» **Assignment**:
The answer must be a single number: the count of lines in the data below that hold the word "will".

# # # # # # #

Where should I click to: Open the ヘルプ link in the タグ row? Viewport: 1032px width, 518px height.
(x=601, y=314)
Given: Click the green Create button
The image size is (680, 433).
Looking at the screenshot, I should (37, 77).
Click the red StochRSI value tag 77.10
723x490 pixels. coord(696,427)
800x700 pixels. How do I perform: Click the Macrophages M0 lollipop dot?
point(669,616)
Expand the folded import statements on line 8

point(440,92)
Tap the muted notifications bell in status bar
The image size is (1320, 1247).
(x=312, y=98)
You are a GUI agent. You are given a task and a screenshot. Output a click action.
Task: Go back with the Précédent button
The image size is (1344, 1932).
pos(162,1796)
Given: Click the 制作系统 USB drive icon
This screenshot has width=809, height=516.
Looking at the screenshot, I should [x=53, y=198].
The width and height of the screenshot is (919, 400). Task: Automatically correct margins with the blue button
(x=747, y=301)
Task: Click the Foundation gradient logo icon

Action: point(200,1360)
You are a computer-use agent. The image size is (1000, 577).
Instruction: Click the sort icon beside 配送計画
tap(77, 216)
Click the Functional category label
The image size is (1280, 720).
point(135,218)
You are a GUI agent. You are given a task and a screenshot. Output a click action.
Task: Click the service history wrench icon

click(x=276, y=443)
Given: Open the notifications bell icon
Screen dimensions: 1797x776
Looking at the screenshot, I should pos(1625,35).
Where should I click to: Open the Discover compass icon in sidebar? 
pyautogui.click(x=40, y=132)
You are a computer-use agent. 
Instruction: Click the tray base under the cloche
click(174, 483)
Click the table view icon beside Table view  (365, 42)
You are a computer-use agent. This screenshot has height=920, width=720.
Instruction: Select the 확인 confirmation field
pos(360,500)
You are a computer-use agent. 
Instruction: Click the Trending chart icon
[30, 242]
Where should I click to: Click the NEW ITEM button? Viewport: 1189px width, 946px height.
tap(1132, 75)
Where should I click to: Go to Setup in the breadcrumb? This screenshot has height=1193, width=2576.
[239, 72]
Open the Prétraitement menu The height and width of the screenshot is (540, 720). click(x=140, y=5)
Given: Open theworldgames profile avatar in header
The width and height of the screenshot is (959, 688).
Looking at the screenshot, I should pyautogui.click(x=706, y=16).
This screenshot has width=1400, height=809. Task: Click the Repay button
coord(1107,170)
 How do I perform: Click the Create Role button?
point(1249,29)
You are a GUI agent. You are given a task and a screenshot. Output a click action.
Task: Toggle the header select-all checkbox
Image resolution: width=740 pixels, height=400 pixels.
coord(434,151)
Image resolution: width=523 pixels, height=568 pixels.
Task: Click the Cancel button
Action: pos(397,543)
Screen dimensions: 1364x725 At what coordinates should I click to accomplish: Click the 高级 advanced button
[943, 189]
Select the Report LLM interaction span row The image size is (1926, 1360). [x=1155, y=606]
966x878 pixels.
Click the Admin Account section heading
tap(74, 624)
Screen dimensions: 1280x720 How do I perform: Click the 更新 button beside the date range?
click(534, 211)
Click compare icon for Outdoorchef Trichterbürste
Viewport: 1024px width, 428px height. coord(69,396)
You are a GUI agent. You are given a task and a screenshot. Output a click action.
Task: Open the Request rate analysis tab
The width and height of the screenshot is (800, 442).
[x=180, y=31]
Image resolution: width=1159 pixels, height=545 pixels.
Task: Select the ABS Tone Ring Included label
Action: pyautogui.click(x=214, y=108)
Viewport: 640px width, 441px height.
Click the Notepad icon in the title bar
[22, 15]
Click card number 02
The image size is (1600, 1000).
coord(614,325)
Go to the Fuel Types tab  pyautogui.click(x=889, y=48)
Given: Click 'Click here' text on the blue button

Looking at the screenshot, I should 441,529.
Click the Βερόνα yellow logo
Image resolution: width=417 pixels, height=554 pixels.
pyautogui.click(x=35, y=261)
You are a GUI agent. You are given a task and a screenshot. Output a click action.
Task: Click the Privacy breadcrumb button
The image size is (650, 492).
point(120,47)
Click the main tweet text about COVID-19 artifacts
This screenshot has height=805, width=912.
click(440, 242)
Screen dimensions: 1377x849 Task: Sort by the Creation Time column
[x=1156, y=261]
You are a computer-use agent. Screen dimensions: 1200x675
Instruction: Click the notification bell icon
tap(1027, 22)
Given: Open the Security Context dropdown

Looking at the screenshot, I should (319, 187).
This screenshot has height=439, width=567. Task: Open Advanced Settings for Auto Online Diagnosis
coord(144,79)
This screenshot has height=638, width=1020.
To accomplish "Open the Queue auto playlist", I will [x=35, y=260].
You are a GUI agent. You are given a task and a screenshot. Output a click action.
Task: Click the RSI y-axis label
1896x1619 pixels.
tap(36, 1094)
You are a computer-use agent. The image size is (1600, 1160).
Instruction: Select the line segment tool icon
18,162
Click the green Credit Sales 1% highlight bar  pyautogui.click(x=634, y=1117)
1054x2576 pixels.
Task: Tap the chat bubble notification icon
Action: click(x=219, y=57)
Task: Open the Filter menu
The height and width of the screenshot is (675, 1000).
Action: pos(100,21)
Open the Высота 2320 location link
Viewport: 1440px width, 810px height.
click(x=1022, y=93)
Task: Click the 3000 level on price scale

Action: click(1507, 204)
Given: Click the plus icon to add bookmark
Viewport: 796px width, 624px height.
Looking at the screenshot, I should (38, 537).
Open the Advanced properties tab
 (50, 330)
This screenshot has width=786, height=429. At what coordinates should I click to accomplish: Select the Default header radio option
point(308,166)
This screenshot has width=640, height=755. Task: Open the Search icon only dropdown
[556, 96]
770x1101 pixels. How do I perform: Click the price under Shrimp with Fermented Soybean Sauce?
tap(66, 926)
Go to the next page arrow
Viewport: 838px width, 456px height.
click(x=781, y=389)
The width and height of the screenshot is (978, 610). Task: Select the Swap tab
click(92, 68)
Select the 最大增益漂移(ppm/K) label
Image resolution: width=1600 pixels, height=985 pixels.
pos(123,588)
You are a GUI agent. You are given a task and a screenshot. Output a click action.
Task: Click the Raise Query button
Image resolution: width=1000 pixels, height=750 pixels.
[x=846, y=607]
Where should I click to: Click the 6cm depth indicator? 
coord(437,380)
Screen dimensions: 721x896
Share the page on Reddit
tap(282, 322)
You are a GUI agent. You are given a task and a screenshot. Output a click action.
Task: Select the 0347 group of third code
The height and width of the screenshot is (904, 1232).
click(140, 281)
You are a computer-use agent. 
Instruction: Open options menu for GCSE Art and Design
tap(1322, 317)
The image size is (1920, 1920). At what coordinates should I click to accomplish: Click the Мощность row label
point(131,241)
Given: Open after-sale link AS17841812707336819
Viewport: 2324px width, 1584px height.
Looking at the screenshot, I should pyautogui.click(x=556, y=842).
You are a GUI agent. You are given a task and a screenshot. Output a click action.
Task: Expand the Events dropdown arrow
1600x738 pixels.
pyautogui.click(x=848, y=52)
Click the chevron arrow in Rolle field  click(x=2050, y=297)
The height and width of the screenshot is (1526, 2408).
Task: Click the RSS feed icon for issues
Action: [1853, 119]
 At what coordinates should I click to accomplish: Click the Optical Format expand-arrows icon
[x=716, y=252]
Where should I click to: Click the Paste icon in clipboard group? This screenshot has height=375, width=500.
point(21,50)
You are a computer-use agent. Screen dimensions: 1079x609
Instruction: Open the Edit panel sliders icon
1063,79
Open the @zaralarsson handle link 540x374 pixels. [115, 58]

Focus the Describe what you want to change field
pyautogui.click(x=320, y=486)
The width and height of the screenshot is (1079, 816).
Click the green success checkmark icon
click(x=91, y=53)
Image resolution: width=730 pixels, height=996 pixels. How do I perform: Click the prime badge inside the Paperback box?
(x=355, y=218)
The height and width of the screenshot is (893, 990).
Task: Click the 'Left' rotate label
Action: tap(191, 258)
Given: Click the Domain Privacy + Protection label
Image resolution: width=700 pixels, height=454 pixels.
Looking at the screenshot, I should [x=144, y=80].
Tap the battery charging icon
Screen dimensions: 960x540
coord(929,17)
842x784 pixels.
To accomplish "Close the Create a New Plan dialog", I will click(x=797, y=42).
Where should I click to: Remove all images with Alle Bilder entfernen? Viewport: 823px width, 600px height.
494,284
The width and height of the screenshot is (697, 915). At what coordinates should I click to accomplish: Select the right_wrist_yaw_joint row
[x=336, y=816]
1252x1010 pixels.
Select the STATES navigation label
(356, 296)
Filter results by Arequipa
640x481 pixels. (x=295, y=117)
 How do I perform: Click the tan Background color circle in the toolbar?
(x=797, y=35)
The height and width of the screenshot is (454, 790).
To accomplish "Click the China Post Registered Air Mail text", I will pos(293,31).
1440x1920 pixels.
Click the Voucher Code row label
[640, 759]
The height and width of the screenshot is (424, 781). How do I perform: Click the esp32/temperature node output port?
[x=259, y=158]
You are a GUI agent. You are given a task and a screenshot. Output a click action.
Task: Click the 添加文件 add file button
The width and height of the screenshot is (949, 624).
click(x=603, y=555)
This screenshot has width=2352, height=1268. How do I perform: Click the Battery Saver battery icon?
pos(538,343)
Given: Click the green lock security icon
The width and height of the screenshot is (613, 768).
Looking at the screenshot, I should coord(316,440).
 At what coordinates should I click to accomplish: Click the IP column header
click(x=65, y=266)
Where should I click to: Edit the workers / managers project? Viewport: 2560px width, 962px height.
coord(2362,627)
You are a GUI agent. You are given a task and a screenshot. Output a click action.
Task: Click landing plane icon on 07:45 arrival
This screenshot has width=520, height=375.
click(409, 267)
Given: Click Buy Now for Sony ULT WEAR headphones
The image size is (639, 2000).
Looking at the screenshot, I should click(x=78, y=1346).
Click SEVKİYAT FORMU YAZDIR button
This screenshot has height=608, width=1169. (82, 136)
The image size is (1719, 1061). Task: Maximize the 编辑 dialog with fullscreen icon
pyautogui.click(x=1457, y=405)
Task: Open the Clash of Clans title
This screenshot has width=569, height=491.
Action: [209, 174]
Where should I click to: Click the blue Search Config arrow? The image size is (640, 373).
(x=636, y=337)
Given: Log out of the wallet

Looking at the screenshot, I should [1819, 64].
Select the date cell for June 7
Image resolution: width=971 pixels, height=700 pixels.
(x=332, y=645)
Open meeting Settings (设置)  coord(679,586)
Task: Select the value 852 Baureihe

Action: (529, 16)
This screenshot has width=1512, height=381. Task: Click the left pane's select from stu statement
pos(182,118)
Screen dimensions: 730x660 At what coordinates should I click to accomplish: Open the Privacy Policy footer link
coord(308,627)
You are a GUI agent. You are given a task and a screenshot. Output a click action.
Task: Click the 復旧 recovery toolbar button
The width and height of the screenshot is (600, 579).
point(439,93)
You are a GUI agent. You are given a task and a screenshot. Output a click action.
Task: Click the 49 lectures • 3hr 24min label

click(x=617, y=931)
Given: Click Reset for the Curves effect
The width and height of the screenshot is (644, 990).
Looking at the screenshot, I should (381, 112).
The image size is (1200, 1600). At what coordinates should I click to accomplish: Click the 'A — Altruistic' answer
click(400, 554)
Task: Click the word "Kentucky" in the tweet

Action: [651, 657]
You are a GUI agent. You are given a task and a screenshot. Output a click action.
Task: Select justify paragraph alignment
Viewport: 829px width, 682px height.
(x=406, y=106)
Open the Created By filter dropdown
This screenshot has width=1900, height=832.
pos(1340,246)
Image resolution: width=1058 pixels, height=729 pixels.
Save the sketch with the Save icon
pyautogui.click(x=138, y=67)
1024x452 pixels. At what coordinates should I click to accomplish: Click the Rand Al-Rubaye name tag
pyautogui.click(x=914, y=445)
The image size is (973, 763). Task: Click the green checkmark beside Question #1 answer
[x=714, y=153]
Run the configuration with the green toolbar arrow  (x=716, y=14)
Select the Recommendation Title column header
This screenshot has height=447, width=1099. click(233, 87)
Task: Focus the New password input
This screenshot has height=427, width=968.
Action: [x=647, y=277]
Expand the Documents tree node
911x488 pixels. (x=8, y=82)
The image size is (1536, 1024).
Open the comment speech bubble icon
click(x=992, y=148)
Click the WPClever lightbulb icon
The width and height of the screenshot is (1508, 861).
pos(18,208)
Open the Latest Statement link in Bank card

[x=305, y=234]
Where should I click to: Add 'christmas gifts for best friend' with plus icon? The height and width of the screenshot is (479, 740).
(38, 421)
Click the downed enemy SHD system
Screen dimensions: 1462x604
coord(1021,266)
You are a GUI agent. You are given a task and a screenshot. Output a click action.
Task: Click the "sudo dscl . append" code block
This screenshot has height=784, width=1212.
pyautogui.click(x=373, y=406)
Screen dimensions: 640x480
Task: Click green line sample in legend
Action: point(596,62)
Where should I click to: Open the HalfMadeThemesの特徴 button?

# # # # # # #

» **Problem solution**:
3